*PROBLEM TO SOLVE:* Starting at the line that contains "Click the date above the 05:00 time", please transcribe every line through the end of the entries, exactly and with no pictures.

*PROVIDED MATERIAL:*
* * * * * * * * *
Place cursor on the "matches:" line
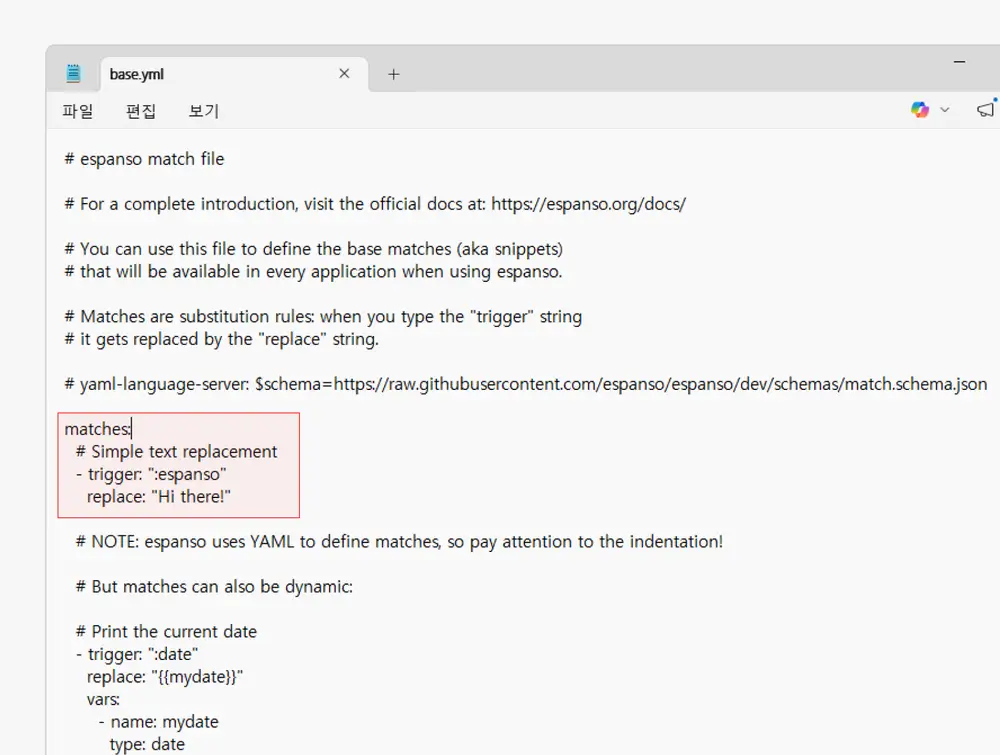Screen dimensions: 1000x755 coord(97,429)
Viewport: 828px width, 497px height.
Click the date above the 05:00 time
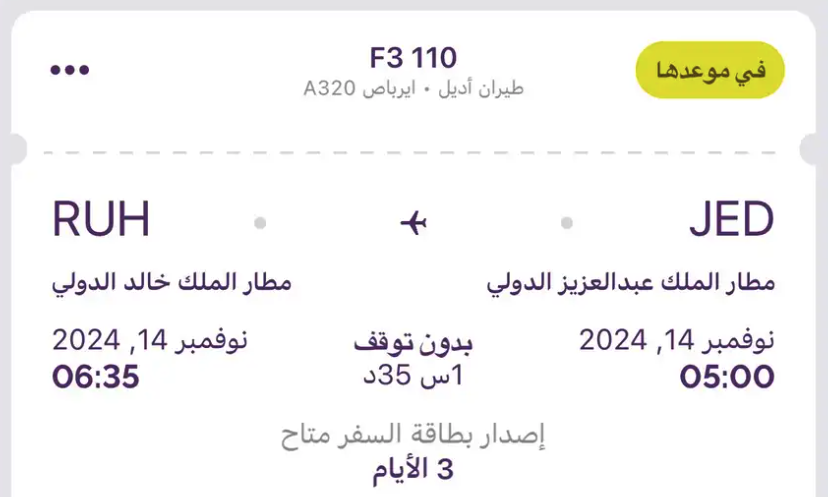677,340
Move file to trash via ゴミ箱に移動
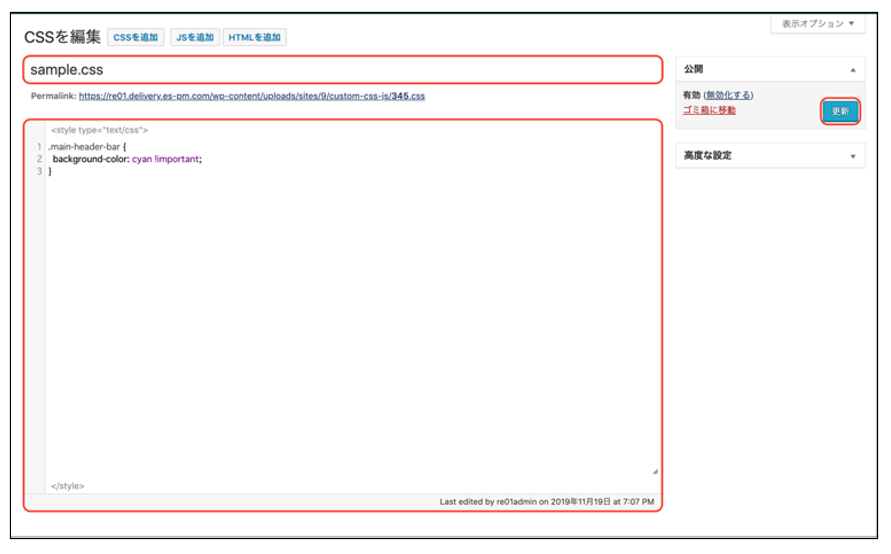This screenshot has height=554, width=891. [709, 110]
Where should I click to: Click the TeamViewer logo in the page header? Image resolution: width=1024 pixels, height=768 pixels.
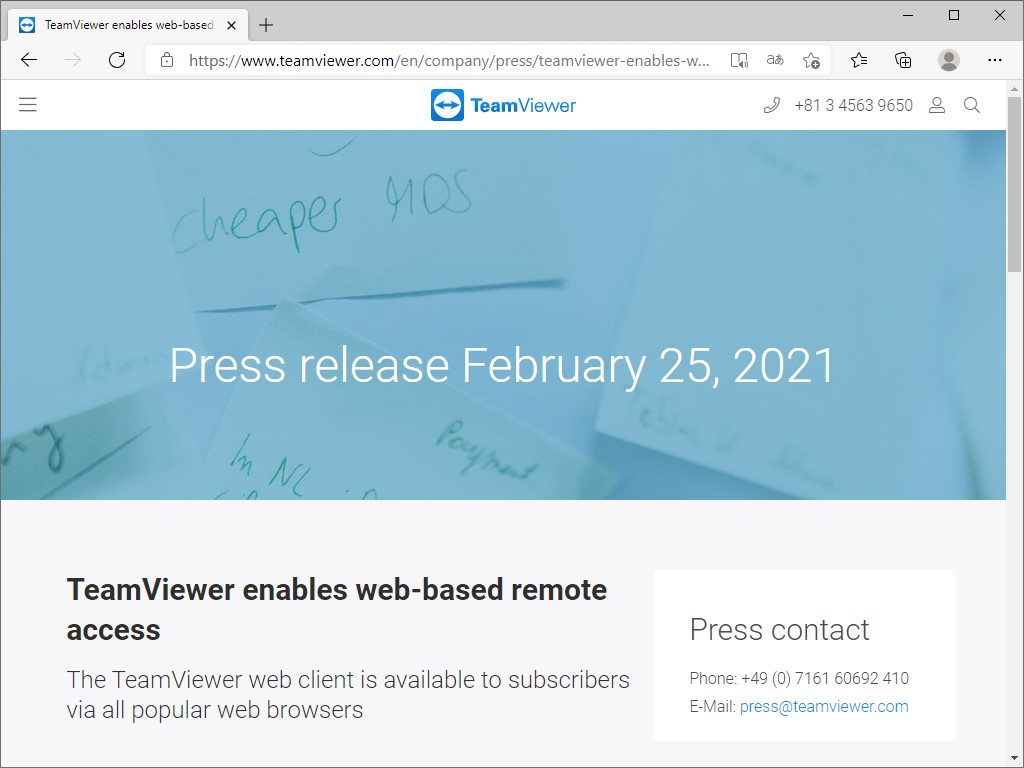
* * * * * * * * *
*EXPECTED ANSWER:*
Click the date above the 05:00 time
677,340
Move file to trash via ゴミ箱に移動
This screenshot has height=554, width=891. [709, 110]
Where should I click to: Click the TeamViewer logo in the page header? Image resolution: width=1024 pixels, height=768 pixels.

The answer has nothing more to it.